Ejemplo que da Eisenstein de extremado laconismo (realista), en su película LO NUEVO Y LO VIEJO, donde nos describe los sucesos de una primavera campesina trágica y hambrienta en tres plano: 

- Plano de una mujer embarazada
- Plano de las vacas flacas, caídas de costado.
- Plano de una rama escuálida colgante. 
 

El laconismo de los objetos inanimados

* Las cosas están en su sitio porque determinadas cualidades del lugar lo han hecho apropiado para que esas cosas estén ahí.
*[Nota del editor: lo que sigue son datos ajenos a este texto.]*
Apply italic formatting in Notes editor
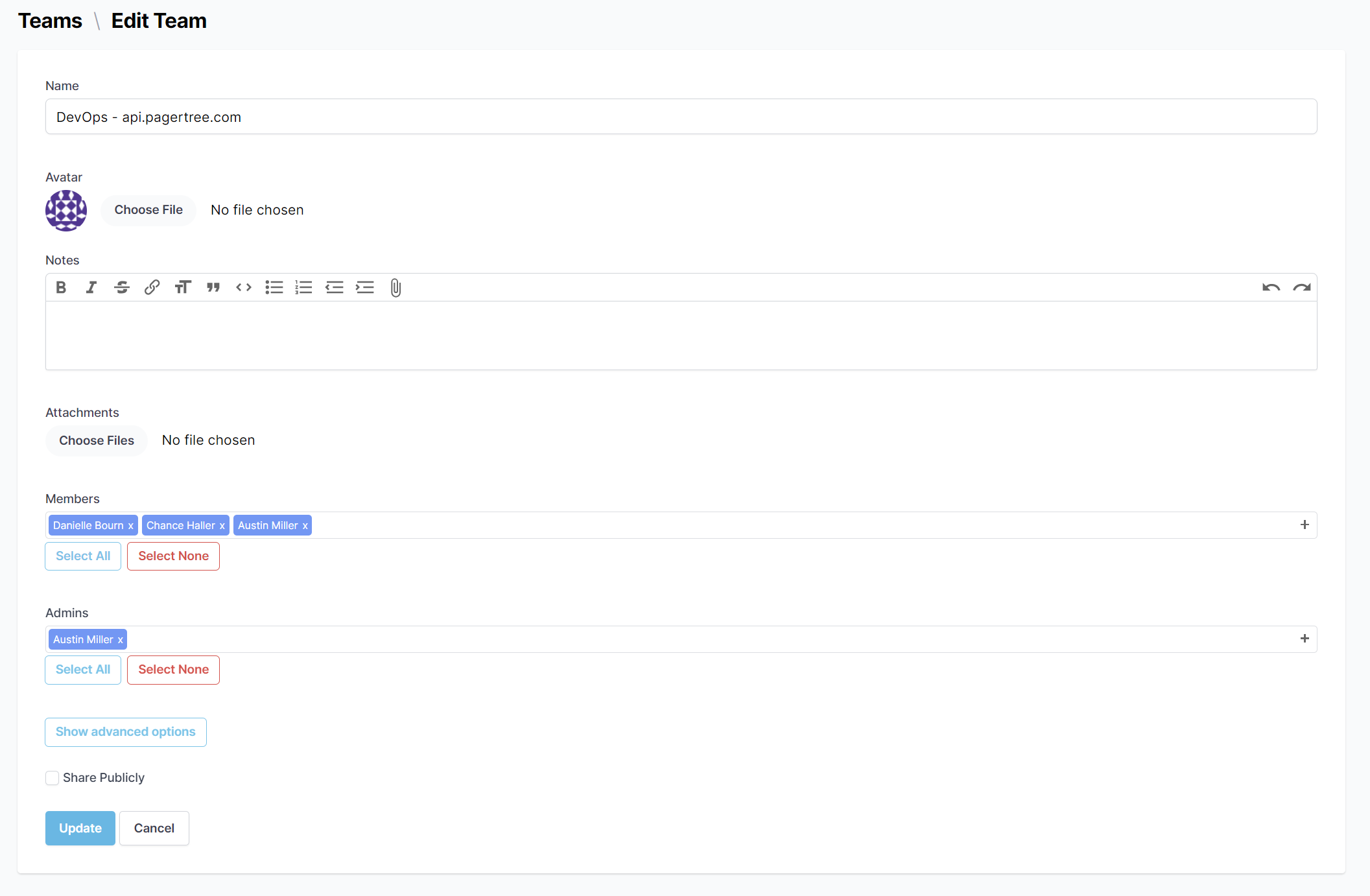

Cada vez que sacamos a escena una cosa, ella nos habla de su entorno porque está relacionado con él.

* Lo mismo ocurre con el lugar de esas cosas: el lugar vacío contiene el vacío de SU COSA.

En cuanto a esto, consideramos dos posibilidades: 

El laconismo de las cosas estáticas (solidez, dureza, adherencia...)   Gran interrelación entre ellas o entre las unidades que la integran.
El laconismo de las cosas que se mueven.

Su expresividad emana: 
- de la relación que existe entre esas cosas y cómo ellas reaccionan al relacionarse.
- del concepto intelectual y experimental que de ellas tenemos (sus propiedades físicas y químicas).
- del cúmulo de sensaciones más o menos esotéricas que de ellas tenemos (en esto se basa la mayor porción de lo irreal e inverosímil, de lo fantástico y el arte abstracto antes o aparte del cine).
 

El laconismo de los objetos animados.

* Su expresividad emana de la forma en que esos objetos conviven con nosotros.
(La golondrina viene en nuestra primavera; los almendros en flor. el olor del azahar nos dice que estamos en nuestra huerta.)

* El laconismo profundo de los seres vivos emana de aquella expresividad que de ellos menos comprendemos, pero que, (en el cine) siempre podremos sugerir o insinuar, en la medida que comprendemos algo (el arrullo del palomo: para el galanteo). 
En el fondo de este laconismo se sustenta gran parte de la mitología, de la magia (el cuervo, el alacrán, el toro de lidia, etc.), aspecto muy importante en la cinematografía.

 El laconismo del lenguaje de las cosas es recurso expresivo inagotable en el cine. Cuanto más cine hace el cineasta más fuerza descubre en este lenguaje oculto; cuanto más avanza en el rodaje más mensaje subyacente encuentra en las cosas, en el plano corto de detalle; cuanto más avanza en el montaje más expresividad va descubriendo en el corte brusco, en el arranque de la secuencia que sugiere un desarrollo, en los insertos que hacen de contrapunto, o en el resumen final en un solo plano. 
 La metáfora cinematográfica nace de este laconismo, de este lenguaje virtualmente expresivo y cobra en el cine más expresividad aún que en la literatura, porque en el cine se apropia no sólo del concepto de esas figuras sino de la figura misma, del objeto.